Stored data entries
══════════

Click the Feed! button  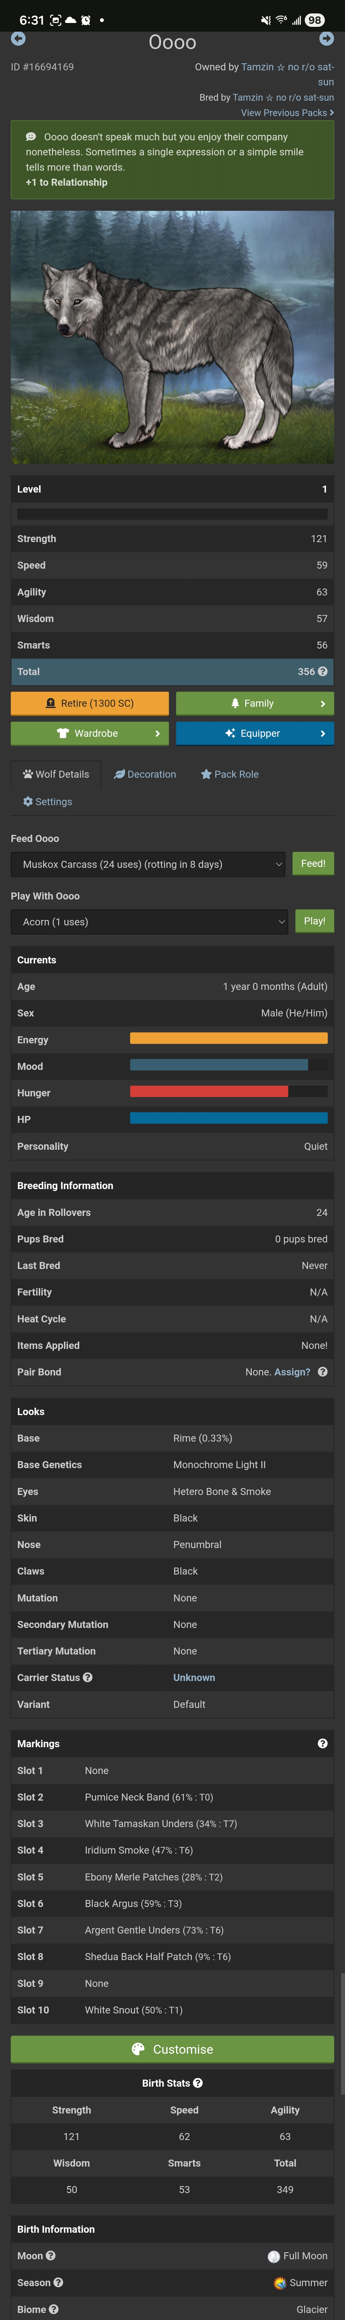tap(313, 864)
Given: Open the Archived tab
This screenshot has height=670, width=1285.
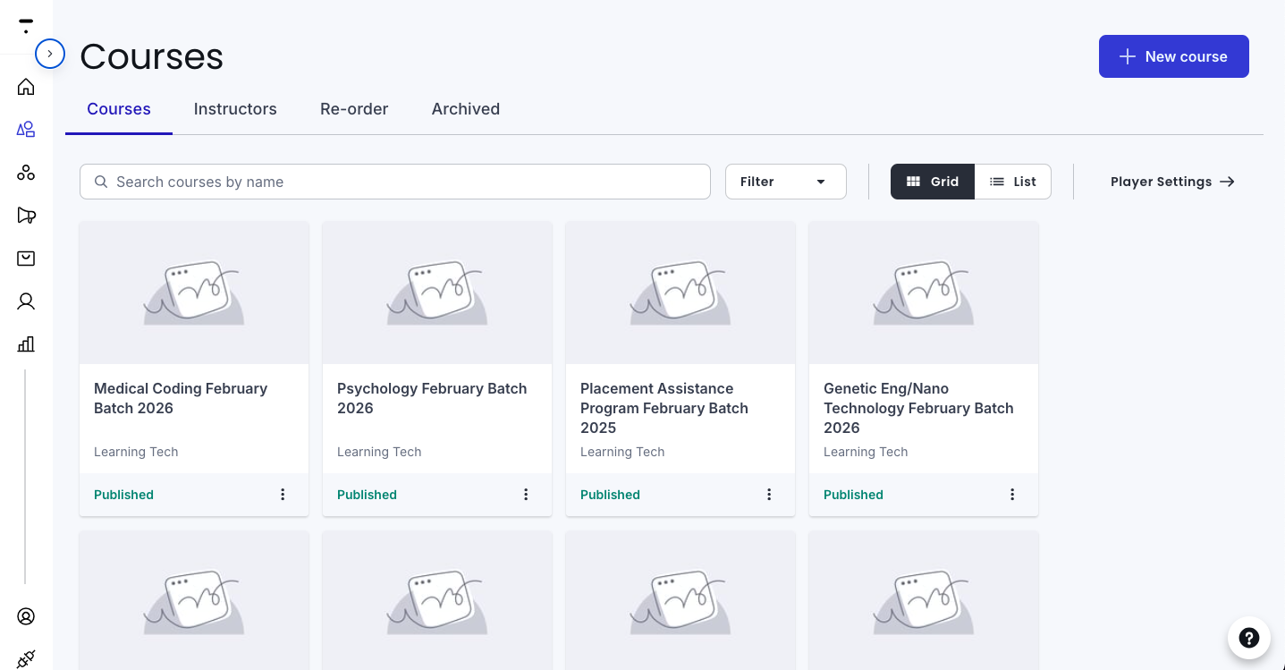Looking at the screenshot, I should [465, 108].
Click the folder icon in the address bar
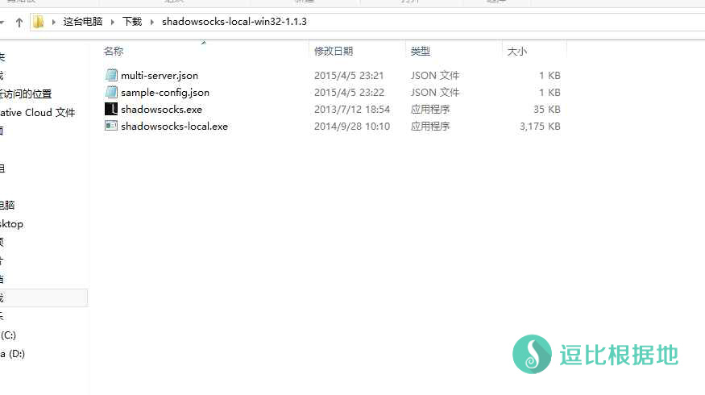Screen dimensions: 705x395 click(39, 22)
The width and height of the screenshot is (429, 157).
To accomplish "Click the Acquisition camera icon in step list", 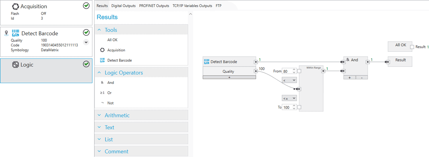I will pos(15,6).
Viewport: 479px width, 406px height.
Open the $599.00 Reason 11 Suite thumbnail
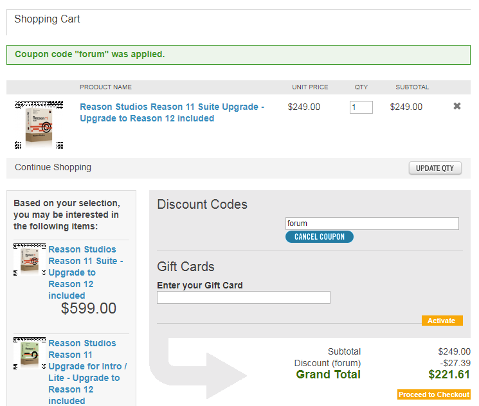pos(30,260)
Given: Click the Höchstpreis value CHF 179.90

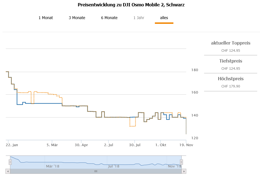Looking at the screenshot, I should pos(231,86).
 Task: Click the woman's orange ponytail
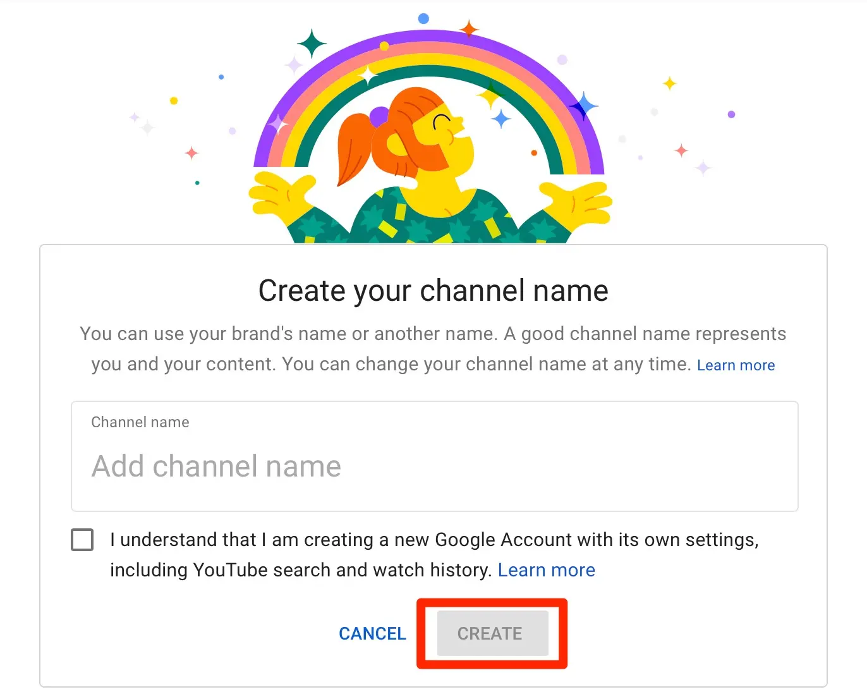point(354,149)
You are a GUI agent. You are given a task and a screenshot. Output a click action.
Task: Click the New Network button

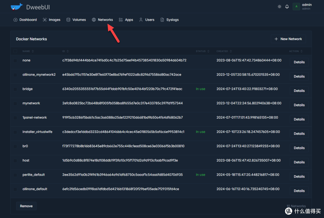tap(288, 39)
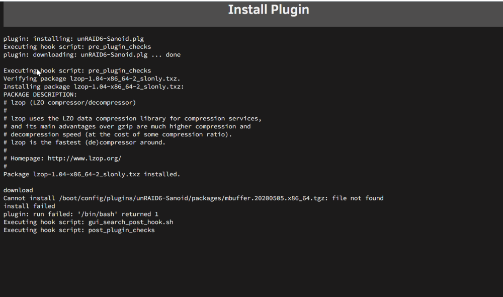Click the Install Plugin dialog title

[269, 10]
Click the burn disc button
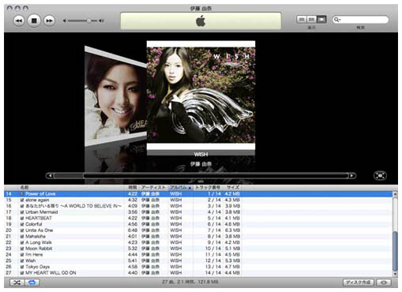 pyautogui.click(x=359, y=283)
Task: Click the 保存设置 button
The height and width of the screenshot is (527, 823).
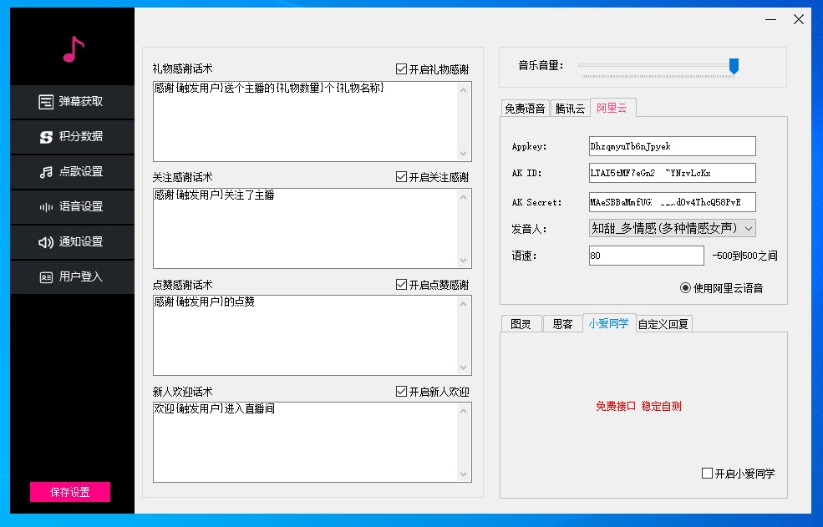Action: coord(70,492)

══════════

Work request
Please retype only the lines from the line that holds "Task: Click the New Network button" through the end of the records, exactly as they stand, and drop every picture.

Exercise response
Task: Click the New Network button

tap(288, 39)
Click the Install Plugin dialog title

[269, 10]
Click the burn disc button
 pyautogui.click(x=359, y=283)
Task: Click the 保存设置 button
The height and width of the screenshot is (527, 823).
Action: coord(70,492)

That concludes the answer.